▸ What you have to do
Using the listing below, keep only the lines with the word "Select" and copy them.

- Opening Delimiter -

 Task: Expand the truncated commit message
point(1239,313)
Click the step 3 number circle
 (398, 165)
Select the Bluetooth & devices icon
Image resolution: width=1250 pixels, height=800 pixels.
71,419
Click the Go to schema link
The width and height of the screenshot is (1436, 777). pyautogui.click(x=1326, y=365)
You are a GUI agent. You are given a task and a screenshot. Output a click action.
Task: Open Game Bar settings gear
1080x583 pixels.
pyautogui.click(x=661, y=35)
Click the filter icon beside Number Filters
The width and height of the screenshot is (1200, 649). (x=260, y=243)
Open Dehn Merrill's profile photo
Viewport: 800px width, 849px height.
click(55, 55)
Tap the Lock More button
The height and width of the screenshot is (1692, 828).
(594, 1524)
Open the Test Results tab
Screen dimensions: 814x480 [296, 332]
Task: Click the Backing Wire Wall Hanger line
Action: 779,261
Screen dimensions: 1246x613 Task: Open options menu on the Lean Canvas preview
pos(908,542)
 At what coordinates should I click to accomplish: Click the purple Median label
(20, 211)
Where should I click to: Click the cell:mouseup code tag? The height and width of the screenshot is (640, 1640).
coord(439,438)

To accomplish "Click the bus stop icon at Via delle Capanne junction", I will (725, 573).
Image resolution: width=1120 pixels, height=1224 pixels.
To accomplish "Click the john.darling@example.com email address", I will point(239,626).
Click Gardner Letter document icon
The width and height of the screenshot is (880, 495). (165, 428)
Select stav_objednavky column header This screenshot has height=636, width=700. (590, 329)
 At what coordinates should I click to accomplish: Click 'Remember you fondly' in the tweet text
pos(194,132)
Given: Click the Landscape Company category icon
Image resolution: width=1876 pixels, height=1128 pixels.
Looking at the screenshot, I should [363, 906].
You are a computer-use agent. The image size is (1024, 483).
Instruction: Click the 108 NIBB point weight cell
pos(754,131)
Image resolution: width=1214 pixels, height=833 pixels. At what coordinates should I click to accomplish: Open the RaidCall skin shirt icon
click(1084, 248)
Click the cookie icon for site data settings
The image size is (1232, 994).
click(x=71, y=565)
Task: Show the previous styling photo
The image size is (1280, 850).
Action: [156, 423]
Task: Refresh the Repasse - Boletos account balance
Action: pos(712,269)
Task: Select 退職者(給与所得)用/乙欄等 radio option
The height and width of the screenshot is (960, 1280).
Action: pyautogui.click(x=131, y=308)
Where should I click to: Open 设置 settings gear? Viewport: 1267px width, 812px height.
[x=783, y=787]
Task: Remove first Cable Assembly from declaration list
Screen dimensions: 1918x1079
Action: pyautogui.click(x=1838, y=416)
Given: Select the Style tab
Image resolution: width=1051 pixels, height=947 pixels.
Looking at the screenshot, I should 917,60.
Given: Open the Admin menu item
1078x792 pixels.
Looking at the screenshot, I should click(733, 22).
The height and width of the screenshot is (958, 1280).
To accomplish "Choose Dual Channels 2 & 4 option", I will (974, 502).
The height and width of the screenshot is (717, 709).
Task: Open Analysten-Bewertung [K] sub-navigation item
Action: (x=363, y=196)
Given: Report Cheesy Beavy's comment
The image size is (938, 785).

- Closing Delimiter -

▸ Exercise answer
Select the Bluetooth & devices icon
Select stav_objednavky column header This screenshot has height=636, width=700. (590, 329)
Task: Select 退職者(給与所得)用/乙欄等 radio option
Given: Select the Style tab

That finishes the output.